Stress or Health Issues
Passion fruit vines are relatively easy to grow and care for! As long as they’re provided the conditions and climate they prefer, they should be happy and healthy. Yet if your passion fruit plant is stressed, unhealthy, deprived of nutrients, or otherwise out of its comfort zone, it is not going to be ready and willing to hand over the goods. And by goods, I mean fruit.
For more information on how to grow and care for passion fruit, including both purple passion fruit and maypops, see this article all about it! Maybe you’ll glean some tips to improve your care routine and help your plant thrive.
Lack of Pollination
Even though passion fruit is self-fertile, the pollen is still required to be moved around the flower – transferred from the anther to the stigma. Because passion fruit pollen is rather thick and sticky, wind doesn’t always do the trick. Instead, carpenter bees and honey bees are the primary pollinators for passion fruit. This means you need bees in your yard! For ideas on how to attract more bees to your garden, check out our list of the Top 23 Plants to Attract Pollinators!
Without adequate bee activity, you may find the need to hand-pollinate the flowers… and so here we are.
HOW TO HAND POLLINATE PASSION FRUIT FLOWERS
Here is your quick passion flower anatomy lesson: the anthers produce pollen. The stigmas want some of that pollen. If this transaction occurs, the passion fruit will develop and grow for you to enjoy! If you look closely at the image below, you can actually see the pre-pubescent passionfruit nestled in the middle of the flower – the ovary, like a tiny green egg.
To hand-pollinate passion fruit flowers, the goal is to collect and transfer pollen from the anther to the stigma.
To do so, you have a couple of options:
Option One: If you’re feeling extra fancy and not up for mutilating plant parts, use a dainty paint brush to collect the pollen from the anther and spread it on the stigmas. There are suggestions out there to do the same using a Q-tip, though I find the cottony texture sticks and holds on to more of the pollen than it actually deposits onto the stigma
Option two requires no tools. Simply pluck off one of the anthers – or as I like to call them – “pollen pads”. Then rub it on all of the stigma bits to deposit pollen. Depending on how much pollen the anther pad has to offer, you should be able to “do” all three stigma bulbs on that flower – and likely have leftovers to spread to other passion flowers as well!

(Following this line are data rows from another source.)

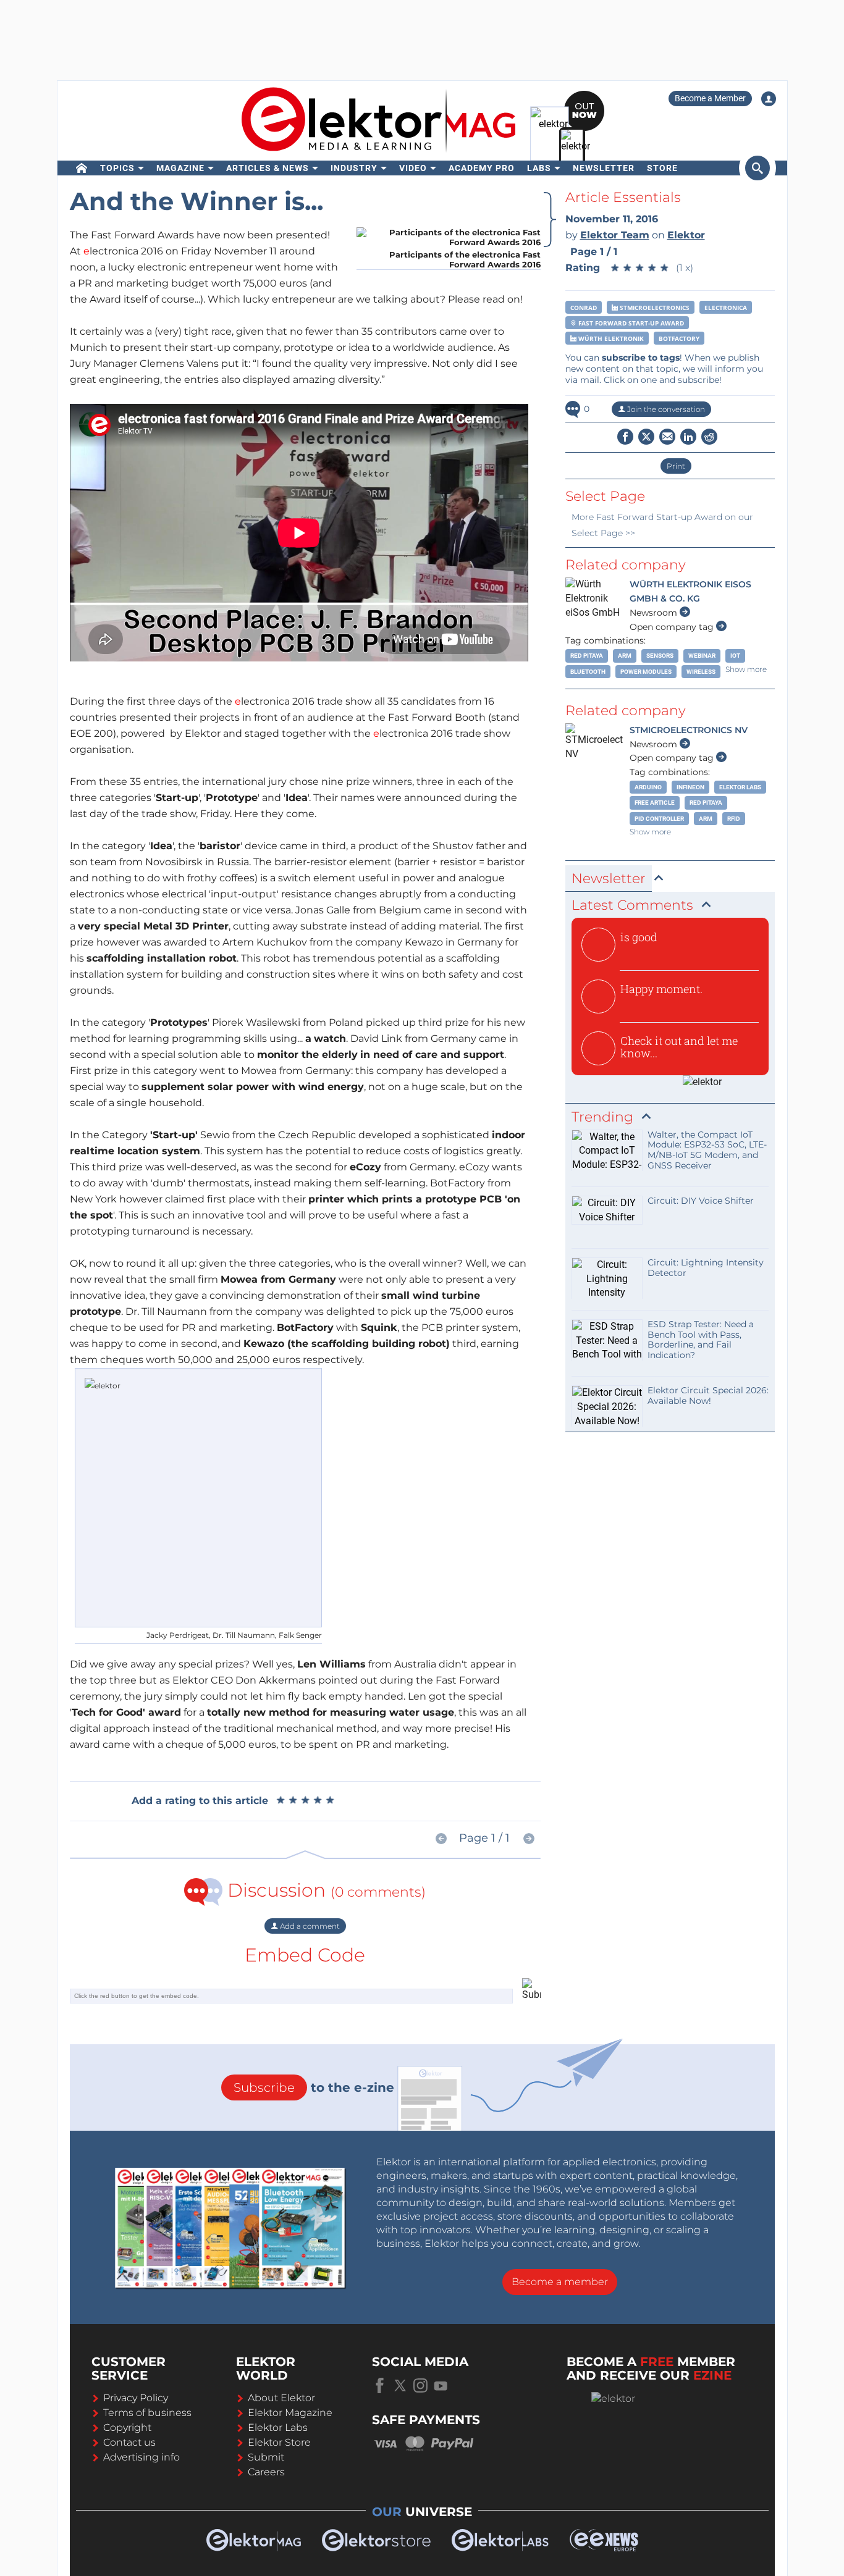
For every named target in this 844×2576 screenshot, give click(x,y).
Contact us (129, 2442)
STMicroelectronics (654, 307)
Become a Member (710, 98)
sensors (659, 655)
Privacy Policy (135, 2398)
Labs (539, 168)
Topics (117, 168)
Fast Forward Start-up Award (630, 323)
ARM (624, 655)
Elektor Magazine (290, 2413)
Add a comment (309, 1926)
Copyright (127, 2427)
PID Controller (659, 818)
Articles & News (267, 168)
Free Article (655, 802)
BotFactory (679, 338)
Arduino (648, 787)
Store (662, 168)
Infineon (690, 787)
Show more (746, 669)
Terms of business (147, 2413)
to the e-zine (314, 2087)
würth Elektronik (610, 338)
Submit (266, 2457)
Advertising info (141, 2457)
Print (676, 466)
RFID (733, 818)
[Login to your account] (768, 98)
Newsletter (604, 168)
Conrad (583, 307)
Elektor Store (279, 2442)
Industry (354, 168)
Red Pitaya (586, 655)
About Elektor (281, 2398)
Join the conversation (665, 409)
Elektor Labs (740, 787)
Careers (266, 2472)
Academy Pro (482, 168)
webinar (701, 655)
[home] (82, 168)
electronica (725, 307)
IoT (735, 655)
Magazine (180, 168)
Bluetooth (588, 671)
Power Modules (646, 671)
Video (413, 168)
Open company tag (673, 626)
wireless (700, 671)
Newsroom (655, 612)
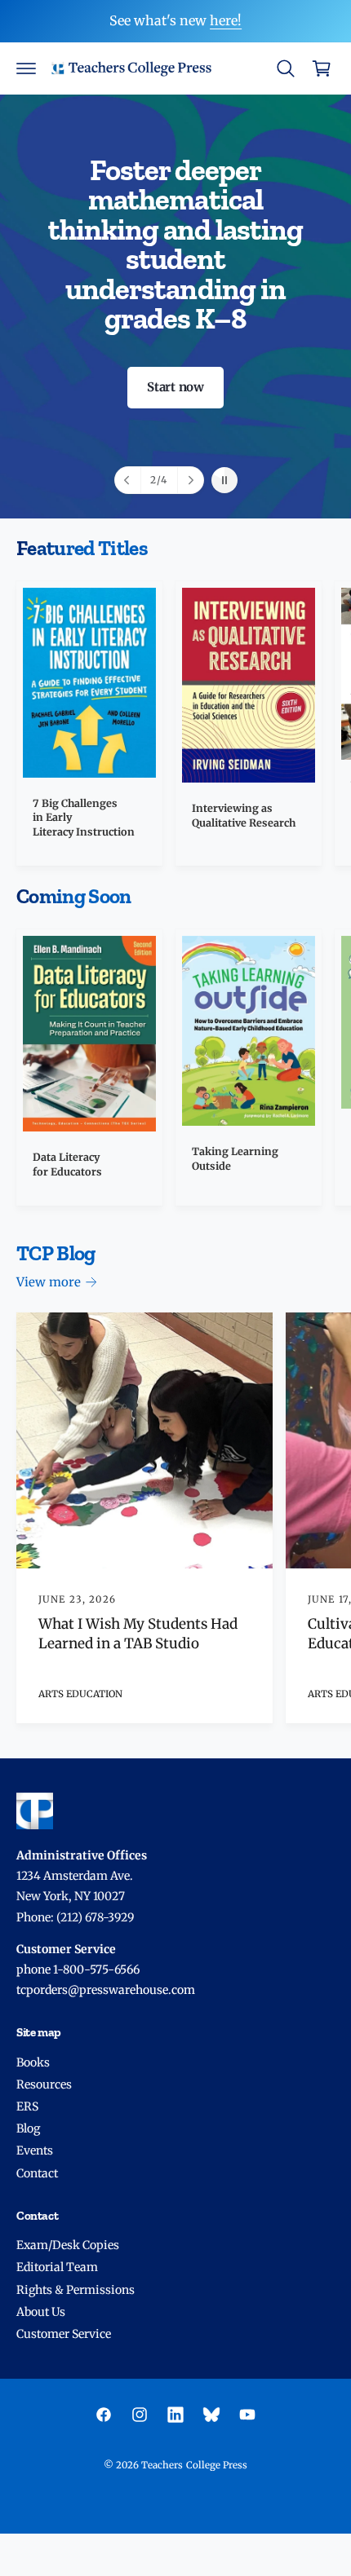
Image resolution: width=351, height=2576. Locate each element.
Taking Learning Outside (235, 1158)
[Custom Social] (211, 2415)
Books (33, 2062)
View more (48, 1282)
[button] (26, 68)
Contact (37, 2173)
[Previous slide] (128, 480)
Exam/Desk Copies (67, 2245)
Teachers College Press (194, 2465)
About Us (40, 2312)
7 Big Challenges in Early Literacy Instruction (84, 817)
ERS (27, 2106)
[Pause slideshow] (224, 480)
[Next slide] (190, 480)
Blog (28, 2128)
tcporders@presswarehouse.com (105, 1990)
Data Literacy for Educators (67, 1164)
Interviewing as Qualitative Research (243, 815)
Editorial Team (57, 2267)
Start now (175, 387)
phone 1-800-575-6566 (78, 1969)
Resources (44, 2084)
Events (34, 2150)
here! (226, 20)
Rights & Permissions (75, 2290)
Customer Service (63, 2334)
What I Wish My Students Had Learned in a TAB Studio (138, 1633)
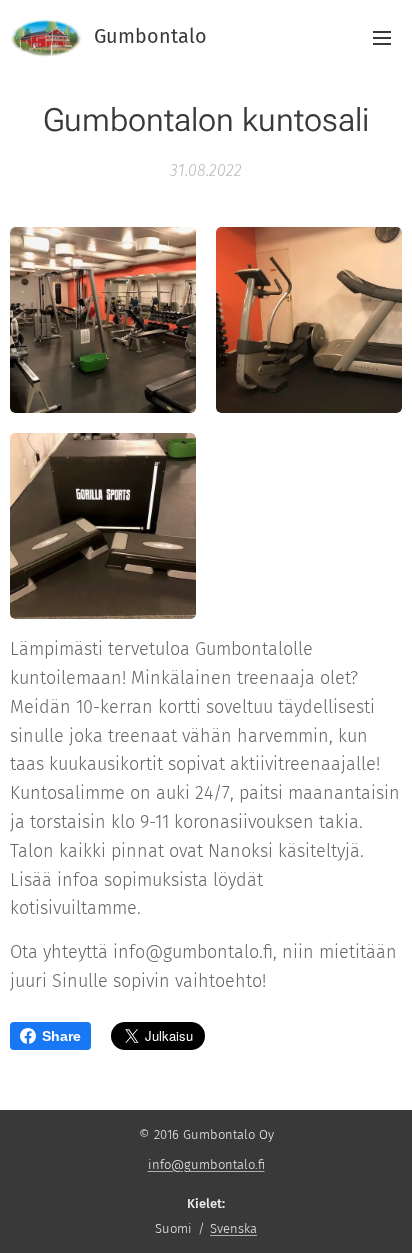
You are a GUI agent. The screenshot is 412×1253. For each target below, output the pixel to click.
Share (61, 1036)
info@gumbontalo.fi (206, 1164)
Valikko (382, 37)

Repeat as needed. During peak flowering season, new flowers will be opening and closing every day!
Notes on Blooms:
- When a flower first opens, sometimes the pollen isn’t very loose and ready on the anther. If you find that to be true, try again later if possible. Some flowers only stay open for one full day, but many of ours bloom for several days. I have found that the pollen is usually most thick and free for transferring when the bloom has been open a while, and is on the decline but not yet closed.
- A passion flower that hasn’t yet bloomed will be either a tightly closed green bud, or a slightly open bud – with fresh white or purple frills sticking out.
- A “spent” or already-bloomed flower will close back up, but will look more faded, old, and even slightly brown in areas. Some spent flowers will naturally fall off the vine, but the ones that will produce fruit stay attached.
- If the pollination was successful, a small passionfruit will begin to develop inside the closed bloom, eventually peeking its way out as it becomes larger and larger!
And that is how you hand-pollinate passion fruit flowers!
What do you think? Does your vine need some help? Are you ready to go diddle your blooms? Well, now you know how!
While the process of hand-pollinating is simple and straightforward, I will admit that it can be tedious. The better long-term solution is to attract and foster a healthy bee population in your yard! Years ago, I hand-pollinated some of our passion flowers as an experiment, but with the gobs of bees buzzing around our garden, I have not found it necessary. Either way, I hope you are blessed with a bountiful harvest of homegrown passion fruit soon!